▶ _Exercise instructions_:
Reproduce the passage below on climate change and allergy care word for word, from its first sentence to its last.

Dr. Anderegg and other climate researchers said they hope their work sparks tangible changes. One possibility, noted Dr. Anderegg, is better planning regarding urban vegetation, perhaps planting species that produce less pollen. Early-warning systems of high pollen counts are another idea.
“Just having folks aware that pollen seasons are changing and starting earlier can be really big,” he said. “When I talk to a lot of allergists, I hear from them that many of the worst impacts happen when people get caught by surprise.”
Dr. Yan said she hopes prospective, longitudinal research will be done establishing the direct impact of climate change on CRS exacerbations. Once those connections are established, studying how immunological changes come about could help guide development of targeted therapies.
“We will likely be seeing even greater clinical collaboration amongst otolaryngologists, allergist-immunologists, and pulmonologists,” Dr. Yan said. “As physicians we may also end up with increased continuity of care in treating these patients as they return to our clinics, potentially on a seasonal basis despite prior medical or surgical therapies.”
Dr. Aguilera said that the new attention to air quality brought on by COVID-19 might be beneficial when it comes to climate effects. “There was more awareness regarding air quality and how particles are dispersed in different environments,” he said. “It wasn’t until the pandemic that we started to see increased attention on better filtering systems for schools, or better use of better protective barriers.”
“The big goal of this is awareness—awareness of patients that their environment can be a driver of some of these diseases,” Dr. Ramanathan said. “Also, awareness that climate change is real, there are downstream effects from it, and there’s a need for increased regulation of air quality to mitigate a real health hazard. I think that’s probably the most powerful message that can come out of this.”
Thomas R. Collins is a freelance medical writer based in Florida.

▶ _Excerpted records_:
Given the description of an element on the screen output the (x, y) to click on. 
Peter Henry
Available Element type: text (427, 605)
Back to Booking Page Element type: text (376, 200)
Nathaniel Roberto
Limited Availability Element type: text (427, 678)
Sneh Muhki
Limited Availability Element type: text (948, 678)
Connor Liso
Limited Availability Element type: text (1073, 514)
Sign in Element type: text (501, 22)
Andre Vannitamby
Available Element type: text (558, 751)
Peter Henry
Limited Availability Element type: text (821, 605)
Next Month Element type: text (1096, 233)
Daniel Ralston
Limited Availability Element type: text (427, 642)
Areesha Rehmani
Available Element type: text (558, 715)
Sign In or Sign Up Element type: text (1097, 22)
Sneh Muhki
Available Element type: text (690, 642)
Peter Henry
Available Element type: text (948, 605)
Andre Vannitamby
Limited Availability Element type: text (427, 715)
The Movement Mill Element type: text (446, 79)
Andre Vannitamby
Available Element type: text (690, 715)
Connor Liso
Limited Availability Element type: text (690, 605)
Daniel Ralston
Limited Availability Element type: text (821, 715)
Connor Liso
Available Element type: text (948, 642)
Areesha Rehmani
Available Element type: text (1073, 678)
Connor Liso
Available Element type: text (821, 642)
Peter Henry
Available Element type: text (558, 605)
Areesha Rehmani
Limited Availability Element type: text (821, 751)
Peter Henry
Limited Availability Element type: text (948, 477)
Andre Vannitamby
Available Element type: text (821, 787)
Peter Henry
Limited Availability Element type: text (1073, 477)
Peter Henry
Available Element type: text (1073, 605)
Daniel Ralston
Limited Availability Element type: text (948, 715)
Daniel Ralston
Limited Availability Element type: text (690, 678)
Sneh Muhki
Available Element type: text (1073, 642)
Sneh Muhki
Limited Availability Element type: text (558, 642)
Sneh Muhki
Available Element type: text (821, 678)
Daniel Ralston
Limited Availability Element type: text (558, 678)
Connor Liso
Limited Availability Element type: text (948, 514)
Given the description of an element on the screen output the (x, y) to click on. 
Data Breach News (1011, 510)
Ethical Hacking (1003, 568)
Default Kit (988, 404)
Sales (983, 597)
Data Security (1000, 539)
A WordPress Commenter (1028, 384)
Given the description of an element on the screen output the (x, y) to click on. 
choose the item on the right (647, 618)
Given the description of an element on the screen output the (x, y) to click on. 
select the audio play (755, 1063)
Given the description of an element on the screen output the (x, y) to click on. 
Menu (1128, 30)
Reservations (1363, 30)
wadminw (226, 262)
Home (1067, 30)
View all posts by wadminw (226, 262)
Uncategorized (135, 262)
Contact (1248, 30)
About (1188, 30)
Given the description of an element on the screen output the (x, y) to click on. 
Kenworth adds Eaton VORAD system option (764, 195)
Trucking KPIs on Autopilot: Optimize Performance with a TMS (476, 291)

▶ _Written answer_:
Dr. Anderegg and other climate researchers said they hope their work sparks tangible changes. One possibility, noted Dr. Anderegg, is better planning regarding urban vegetation, perhaps planting species that produce less pollen. Early-warning systems of high pollen counts are another idea.
“Just having folks aware that pollen seasons are changing and starting earlier can be really big,” he said. “When I talk to a lot of allergists, I hear from them that many of the worst impacts happen when people get caught by surprise.”
Dr. Yan said she hopes prospective, longitudinal research will be done establishing the direct impact of climate change on CRS exacerbations. Once those connections are established, studying how immunological changes come about could help guide development of targeted therapies.
“We will likely be seeing even greater clinical collaboration amongst otolaryngologists, allergist-immunologists, and pulmonologists,” Dr. Yan said. “As physicians we may also end up with increased continuity of care in treating these patients as they return to our clinics, potentially on a seasonal basis despite prior medical or surgical therapies.”
Dr. Aguilera said that the new attention to air quality brought on by COVID-19 might be beneficial when it comes to climate effects. “There was more awareness regarding air quality and how particles are dispersed in different environments,” he said. “It wasn’t until the pandemic that we started to see increased attention on better filtering systems for schools, or better use of better protective barriers.”
“The big goal of this is awareness—awareness of patients that their environment can be a driver of some of these diseases,” Dr. Ramanathan said. “Also, awareness that climate change is real, there are downstream effects from it, and there’s a need for increased regulation of air quality to mitigate a real health hazard. I think that’s probably the most powerful message that can come out of this.”
Thomas R. Collins is a freelance medical writer based in Florida.